Saturday, 02 de November de 2024 ISSN 1519-7670 - Ano 24 - nº 1312

As faces do Facebook

Parece fácil amar no Facebook – assim como é fácil odiar e invejar, tênues fronteiras de um território movediço, o dos sentimentos humanos. Talvez por essa razão não faltem exemplos de equívocos e de mau uso das facilidades tecnológicas (ou do anonimato) nas redes sociais. E se é verdade que a virtualidade nos aproxima, também é verdade que nos distancia quando não se aceitam as diferenças, de qualquer natureza, ou o contraditório em seu espaço, e surgem as tropas hegemônicas do pensamento único como um rolo compressor ideológico, senão a bipartidarização nas discussões de temas polêmicos.

Outro viés é o da “futilidade” que permeia as timelines, na infinita cronologia do excesso, na falsa impressão de conteúdos que, na maioria das vezes, não passam de vazios preenchidos ao custo da banalização, da rolagem automática da vida, de compartilhamentos e likes e monossílabos exclamativos.
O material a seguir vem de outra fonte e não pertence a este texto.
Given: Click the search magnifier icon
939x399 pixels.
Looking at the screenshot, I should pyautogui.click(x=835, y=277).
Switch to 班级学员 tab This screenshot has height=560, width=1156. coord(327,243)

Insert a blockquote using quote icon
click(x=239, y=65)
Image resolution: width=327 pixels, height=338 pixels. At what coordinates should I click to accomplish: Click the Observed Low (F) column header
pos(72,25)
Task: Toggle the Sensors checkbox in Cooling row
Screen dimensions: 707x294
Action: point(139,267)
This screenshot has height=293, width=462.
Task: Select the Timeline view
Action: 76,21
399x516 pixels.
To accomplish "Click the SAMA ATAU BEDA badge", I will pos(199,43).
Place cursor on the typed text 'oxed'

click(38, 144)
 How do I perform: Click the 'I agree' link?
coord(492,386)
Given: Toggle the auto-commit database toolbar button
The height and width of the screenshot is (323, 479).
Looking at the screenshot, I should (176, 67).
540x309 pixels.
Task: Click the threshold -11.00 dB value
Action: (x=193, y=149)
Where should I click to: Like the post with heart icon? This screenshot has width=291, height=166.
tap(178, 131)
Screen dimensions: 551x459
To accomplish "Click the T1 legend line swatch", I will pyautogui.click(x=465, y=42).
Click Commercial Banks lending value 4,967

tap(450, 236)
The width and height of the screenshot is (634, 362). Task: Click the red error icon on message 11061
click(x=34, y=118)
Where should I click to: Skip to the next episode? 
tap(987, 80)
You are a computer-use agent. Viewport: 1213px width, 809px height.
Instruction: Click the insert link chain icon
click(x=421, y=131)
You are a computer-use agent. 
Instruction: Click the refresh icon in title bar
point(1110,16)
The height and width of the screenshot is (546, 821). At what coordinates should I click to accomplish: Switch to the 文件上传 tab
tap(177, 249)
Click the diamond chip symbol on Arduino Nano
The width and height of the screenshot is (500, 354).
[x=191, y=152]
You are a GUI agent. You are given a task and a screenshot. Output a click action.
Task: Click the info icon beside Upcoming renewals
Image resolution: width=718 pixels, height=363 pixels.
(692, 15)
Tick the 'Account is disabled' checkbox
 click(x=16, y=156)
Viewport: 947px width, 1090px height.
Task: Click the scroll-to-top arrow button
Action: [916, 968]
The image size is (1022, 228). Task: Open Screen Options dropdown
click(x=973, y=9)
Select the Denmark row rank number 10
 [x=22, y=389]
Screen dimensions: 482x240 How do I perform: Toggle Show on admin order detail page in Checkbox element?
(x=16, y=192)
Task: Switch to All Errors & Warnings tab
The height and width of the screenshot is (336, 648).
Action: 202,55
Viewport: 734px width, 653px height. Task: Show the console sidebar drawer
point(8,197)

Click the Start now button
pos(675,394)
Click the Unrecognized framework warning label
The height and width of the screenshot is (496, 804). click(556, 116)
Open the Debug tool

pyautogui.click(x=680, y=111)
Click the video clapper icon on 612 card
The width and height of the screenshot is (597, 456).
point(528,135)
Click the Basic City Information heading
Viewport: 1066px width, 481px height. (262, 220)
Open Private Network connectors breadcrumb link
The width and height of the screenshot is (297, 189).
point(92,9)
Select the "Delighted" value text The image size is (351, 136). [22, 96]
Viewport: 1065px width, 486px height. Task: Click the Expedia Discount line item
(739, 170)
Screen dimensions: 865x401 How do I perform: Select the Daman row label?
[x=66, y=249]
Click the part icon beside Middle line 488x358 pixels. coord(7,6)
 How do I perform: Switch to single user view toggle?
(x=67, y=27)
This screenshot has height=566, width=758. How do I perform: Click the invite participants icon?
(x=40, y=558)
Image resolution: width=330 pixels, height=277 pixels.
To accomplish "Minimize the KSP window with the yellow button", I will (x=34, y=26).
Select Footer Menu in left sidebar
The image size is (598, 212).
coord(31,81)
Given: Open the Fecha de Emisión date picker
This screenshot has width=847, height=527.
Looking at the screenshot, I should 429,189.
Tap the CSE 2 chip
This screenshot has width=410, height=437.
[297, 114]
Não que não exista vida inteligente na rede, há inúmeros exemplos em que se encontram informações e enfoques instigantes. Todavia, se é inegável que as mídias sociais contemplem múltiplas possibilidades de contatos, inclusive oportunidades de trabalho, também parece inescapável certo grau de tolice, de estultícia narcisística quando a isso se limita.

Há um caráter de simulacro em seu universo – no qual a face se reveste de máscaras – com a aparência do real, cuja representação é pervertida, mascarada pela simulação da própria vida partilhada, prioritariamente, em imagens para uma suposta construção do ser – ser que pouco se sustenta senão no ter que se mostra e se exibe para ser invejado.

Umreality show na timeline pessoal

Daí a constatação de Contardo Calligaris, em uma de suas colunas na Folha de S.Paulo (http://folha.com/no1329734), de que a inveja, no Facebook, é um “regulador social”, pois que nele quase todos mentem, constituindo-se (ou confundindo-se) como valor social a inveja que se consegue suscitar. Não importa propriamente a fruição da vida ou o privilégio de ter ou fazer coisas (devidamente registradas em fotos e vídeos), mas capitanear o olhar invejoso dos outros.

Não é por menos que já surgem pesquisas que apontam certa frustração de usuários (do Facebook) diante da própria vida que lhes parece menos interessante em comparação com a de amigos, razão também da experiência angustiante do sentimento de inveja (quase sempre velado, escamoteado). Há, de certo modo, uma emulação nesse contexto – de um lado, a passividade e a frustração, de outro o desejo de tornar-se objeto (ainda que inconsciente) da inveja do outro, numa quase obrigação de mostrar-se feliz o tempo todo, na reafirmação (ou autoafirmação) da autoestima, muitas vezes, fragilizada, aparente.

Nessa “era da futilidade máxima” [expressão de Paulo Ghiraldelli, (http://migre.me/fSoeQ)] vive-se um reality show no microcosmo da timeline pessoal – em uma vida que busca significar-se perante o olhar de uma pequena multidão (quanto mais, melhor) de amigos ou seguidores, muitas vezes, também carentes de significação no macrocosmo do ciberespaço.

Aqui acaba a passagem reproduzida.